Cette standardisation facilite l’intégration des nouveaux équipements : même logique de compte, mêmes algorithmes négociés, même procédure de vérification — tout en conservant un niveau de sécurité adapté à un SI régional.
4. Ajout d’équipements et découverte
L’ajout se fait depuis la page Add Device : indiquer l’adresse IP ou le nom d’hôte, contrôler que l’équipement répond au ping et à SNMP. Les paramètres SNMPv3 correspondent au profil défini en amont : niveau de sécurité authPriv (authentification + chiffrement), identifiant de l’utilisateur de supervision, secrets d’authentification et de privacité, algorithmes du type SHA et AES (variantes exactes selon la politique interne et la compatibilité des matériels).
Après validation, LibreNMS enchaîne sur la découverte : inventaire des interfaces, modules pertinents, capteurs, puis construction des graphiques et entrées de supervision. L’intégration se fait progressivement, équipement par équipement, ce qui permet d’ajuster les seuils et les groupes au fil de l’eau.
5. Triggers et notifications
Configuration d’alertes sur indisponibilité, seuils de charge, erreurs d’interface, températures. L’objectif est de réduire le MTTD (temps pour détecter) sans noyer l’équipe de faux positifs.
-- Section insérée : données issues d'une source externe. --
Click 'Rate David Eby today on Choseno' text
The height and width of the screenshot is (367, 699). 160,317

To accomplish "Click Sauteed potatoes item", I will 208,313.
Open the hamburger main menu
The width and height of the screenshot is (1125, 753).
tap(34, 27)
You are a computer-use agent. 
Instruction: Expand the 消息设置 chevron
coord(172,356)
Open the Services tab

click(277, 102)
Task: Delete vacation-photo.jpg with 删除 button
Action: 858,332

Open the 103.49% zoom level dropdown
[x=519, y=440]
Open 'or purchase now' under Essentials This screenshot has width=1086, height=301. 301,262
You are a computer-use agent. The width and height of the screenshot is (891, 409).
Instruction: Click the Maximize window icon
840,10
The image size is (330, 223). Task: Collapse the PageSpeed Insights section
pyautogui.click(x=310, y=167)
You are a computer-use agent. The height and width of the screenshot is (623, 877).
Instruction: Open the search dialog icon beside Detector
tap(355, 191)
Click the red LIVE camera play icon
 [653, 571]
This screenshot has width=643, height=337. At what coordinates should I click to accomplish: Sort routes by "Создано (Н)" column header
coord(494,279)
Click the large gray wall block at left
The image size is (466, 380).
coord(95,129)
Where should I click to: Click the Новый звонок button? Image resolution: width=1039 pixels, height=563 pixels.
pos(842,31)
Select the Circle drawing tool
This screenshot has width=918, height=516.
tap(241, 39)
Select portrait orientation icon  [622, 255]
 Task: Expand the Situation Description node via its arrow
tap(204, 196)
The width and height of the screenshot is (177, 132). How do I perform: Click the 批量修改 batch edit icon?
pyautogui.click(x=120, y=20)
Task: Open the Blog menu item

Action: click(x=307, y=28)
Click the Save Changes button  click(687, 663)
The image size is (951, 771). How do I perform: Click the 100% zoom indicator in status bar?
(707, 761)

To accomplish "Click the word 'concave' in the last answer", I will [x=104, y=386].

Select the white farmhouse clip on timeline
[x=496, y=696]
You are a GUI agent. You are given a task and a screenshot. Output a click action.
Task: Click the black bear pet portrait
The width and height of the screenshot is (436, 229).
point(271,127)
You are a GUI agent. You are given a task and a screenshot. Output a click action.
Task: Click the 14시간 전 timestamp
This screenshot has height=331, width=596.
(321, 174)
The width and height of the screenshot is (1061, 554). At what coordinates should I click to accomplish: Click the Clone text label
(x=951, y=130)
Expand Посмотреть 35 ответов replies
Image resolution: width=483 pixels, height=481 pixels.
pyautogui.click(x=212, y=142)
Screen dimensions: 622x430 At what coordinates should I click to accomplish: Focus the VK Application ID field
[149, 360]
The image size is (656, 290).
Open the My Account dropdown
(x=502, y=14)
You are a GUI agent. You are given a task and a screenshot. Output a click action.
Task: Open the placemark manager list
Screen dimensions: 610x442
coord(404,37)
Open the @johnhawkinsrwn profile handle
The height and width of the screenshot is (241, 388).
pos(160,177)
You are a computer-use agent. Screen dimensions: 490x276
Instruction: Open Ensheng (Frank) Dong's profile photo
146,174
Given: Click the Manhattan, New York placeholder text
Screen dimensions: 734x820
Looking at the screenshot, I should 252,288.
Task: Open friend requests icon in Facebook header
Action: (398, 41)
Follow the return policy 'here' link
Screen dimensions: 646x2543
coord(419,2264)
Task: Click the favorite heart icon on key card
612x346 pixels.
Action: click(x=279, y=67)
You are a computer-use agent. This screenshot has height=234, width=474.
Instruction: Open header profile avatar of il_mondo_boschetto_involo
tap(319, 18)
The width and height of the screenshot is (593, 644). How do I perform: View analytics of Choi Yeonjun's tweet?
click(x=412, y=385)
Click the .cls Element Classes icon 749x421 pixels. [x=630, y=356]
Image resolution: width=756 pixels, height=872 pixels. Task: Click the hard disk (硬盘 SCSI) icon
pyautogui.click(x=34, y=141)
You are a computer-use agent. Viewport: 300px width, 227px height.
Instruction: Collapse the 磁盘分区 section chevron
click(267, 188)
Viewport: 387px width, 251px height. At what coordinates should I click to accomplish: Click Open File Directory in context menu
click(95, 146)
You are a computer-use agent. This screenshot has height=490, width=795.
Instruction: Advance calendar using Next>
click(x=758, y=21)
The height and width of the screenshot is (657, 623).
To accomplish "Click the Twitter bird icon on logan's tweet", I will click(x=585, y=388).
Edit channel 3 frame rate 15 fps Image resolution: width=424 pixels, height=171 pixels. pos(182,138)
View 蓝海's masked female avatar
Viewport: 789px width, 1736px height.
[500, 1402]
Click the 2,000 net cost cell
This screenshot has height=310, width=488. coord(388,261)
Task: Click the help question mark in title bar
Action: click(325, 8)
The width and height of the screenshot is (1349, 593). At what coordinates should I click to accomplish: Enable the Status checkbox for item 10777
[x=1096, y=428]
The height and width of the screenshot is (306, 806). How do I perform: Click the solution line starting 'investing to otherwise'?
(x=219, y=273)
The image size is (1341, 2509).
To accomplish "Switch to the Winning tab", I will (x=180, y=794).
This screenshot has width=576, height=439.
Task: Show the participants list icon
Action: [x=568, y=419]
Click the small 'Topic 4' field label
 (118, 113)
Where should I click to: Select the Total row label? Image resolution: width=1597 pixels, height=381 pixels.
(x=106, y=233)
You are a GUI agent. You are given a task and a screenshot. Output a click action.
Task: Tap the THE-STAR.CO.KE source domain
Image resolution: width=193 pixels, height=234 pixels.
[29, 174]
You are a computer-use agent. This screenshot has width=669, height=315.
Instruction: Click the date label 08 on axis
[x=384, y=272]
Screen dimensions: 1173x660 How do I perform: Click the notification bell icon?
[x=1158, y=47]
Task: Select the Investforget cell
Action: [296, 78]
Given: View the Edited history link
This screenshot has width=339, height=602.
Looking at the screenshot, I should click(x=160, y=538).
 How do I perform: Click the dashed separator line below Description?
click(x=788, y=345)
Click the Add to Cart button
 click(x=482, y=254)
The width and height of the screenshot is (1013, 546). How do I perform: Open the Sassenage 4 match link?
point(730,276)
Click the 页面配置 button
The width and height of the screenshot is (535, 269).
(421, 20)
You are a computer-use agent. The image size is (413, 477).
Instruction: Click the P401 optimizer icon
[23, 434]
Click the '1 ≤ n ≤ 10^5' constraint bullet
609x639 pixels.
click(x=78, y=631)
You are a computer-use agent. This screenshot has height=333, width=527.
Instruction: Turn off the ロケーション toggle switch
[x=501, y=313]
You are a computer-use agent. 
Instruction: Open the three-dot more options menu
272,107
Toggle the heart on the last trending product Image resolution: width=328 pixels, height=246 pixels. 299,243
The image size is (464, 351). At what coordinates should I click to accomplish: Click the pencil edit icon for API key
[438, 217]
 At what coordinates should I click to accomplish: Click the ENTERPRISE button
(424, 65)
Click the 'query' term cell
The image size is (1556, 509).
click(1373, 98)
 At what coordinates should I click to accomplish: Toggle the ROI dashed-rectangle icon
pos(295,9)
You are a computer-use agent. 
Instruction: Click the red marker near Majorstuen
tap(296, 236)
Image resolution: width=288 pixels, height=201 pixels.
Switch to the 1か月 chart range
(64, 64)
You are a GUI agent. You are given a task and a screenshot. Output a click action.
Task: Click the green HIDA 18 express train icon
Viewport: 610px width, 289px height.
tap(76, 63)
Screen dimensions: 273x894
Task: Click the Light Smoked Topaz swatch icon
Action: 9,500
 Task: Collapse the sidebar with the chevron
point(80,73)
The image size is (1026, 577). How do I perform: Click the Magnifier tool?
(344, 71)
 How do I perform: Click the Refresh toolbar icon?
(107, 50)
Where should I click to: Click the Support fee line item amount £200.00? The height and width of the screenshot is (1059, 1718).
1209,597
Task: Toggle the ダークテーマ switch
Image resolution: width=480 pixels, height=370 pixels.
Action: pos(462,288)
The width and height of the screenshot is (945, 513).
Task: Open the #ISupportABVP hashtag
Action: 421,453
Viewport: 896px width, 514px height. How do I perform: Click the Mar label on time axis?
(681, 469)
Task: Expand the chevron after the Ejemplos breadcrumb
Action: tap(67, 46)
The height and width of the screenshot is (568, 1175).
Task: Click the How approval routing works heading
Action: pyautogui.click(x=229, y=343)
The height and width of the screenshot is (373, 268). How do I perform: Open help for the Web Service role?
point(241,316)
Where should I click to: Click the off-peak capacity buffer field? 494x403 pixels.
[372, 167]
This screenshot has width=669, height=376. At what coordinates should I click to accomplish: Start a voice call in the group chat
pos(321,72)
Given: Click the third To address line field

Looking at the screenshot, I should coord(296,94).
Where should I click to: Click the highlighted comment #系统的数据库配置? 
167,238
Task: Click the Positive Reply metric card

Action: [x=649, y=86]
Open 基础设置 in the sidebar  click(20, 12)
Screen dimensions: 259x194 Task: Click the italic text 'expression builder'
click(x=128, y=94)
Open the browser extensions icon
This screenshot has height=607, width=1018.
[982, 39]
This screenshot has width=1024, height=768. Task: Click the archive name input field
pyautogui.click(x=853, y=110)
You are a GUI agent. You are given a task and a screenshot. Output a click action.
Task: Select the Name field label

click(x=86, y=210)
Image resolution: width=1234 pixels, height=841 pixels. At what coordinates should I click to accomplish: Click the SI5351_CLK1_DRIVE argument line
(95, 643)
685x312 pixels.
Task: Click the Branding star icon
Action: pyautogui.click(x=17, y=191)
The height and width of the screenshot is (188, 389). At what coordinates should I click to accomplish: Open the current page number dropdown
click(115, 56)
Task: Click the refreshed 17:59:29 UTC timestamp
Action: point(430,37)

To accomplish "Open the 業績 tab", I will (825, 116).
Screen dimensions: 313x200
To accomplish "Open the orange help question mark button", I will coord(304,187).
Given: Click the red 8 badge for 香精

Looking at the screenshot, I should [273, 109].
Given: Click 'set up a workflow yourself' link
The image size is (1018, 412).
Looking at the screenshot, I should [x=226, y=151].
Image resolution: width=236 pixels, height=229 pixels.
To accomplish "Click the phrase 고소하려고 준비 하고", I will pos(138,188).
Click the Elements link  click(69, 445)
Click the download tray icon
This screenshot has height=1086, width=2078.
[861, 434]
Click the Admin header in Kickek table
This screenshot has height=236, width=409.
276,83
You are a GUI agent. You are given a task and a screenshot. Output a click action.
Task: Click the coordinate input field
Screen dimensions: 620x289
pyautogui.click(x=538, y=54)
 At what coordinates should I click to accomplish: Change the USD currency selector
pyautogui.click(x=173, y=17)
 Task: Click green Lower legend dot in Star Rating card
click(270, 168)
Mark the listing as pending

6. Passage en production et contrôles sécurité
Avant la généralisation, une revue de sécurité (ports exposés, comptes locaux, mises à jour OS, sauvegardes de la base LibreNMS) complète les tests fonctionnels. Le serveur de supervision est une cible attractive car il voit l’infrastructure.
7. Bilan
Cette activité m’a permis de suivre une mise en place complète : installation sur Debian, tests dans un environnement dédié, définition d’un profil SNMPv3, ajout progressif des équipements, organisation des vues et des alertes, puis passage vers une exploitation sur le réseau réel. J’ai mieux compris comment les informations remontées par SNMP alimentent le travail quotidien d’exploitation — et à quel point un outil de supervision devient vite indispensable dès que l’infrastructure grandit.
Sur le plan des compétences, j’ai consolidé mes bases sur les MIB/OID, la configuration d’agents SNMP, les bonnes pratiques de sécurité (pas de communautés en clair, secrets gérés proprement) et l’importance de maintenir dans le temps la plateforme (mises à jour, sauvegardes, dimensionnement). C’est une brique centrale pour toute équipe réseau qui veut réduire le temps de diagnostic et sécuriser la visibilité sur son parc.